The listing that follows should be copied in full, exactly as written.

DATA FOR THIS EXERCISE:
◇ ◇ ◇ ◇ ◇

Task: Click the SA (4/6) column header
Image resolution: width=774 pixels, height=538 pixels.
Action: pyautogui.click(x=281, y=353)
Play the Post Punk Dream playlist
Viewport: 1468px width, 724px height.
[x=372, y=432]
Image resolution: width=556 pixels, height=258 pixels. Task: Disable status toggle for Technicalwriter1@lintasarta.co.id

◇ ◇ ◇ ◇ ◇

ANSWER TO THE PROBLEM:
Task: Click the SA (4/6) column header
Image resolution: width=774 pixels, height=538 pixels.
Action: pyautogui.click(x=281, y=353)
Play the Post Punk Dream playlist
Viewport: 1468px width, 724px height.
[x=372, y=432]
Image resolution: width=556 pixels, height=258 pixels. Task: Disable status toggle for Technicalwriter1@lintasarta.co.id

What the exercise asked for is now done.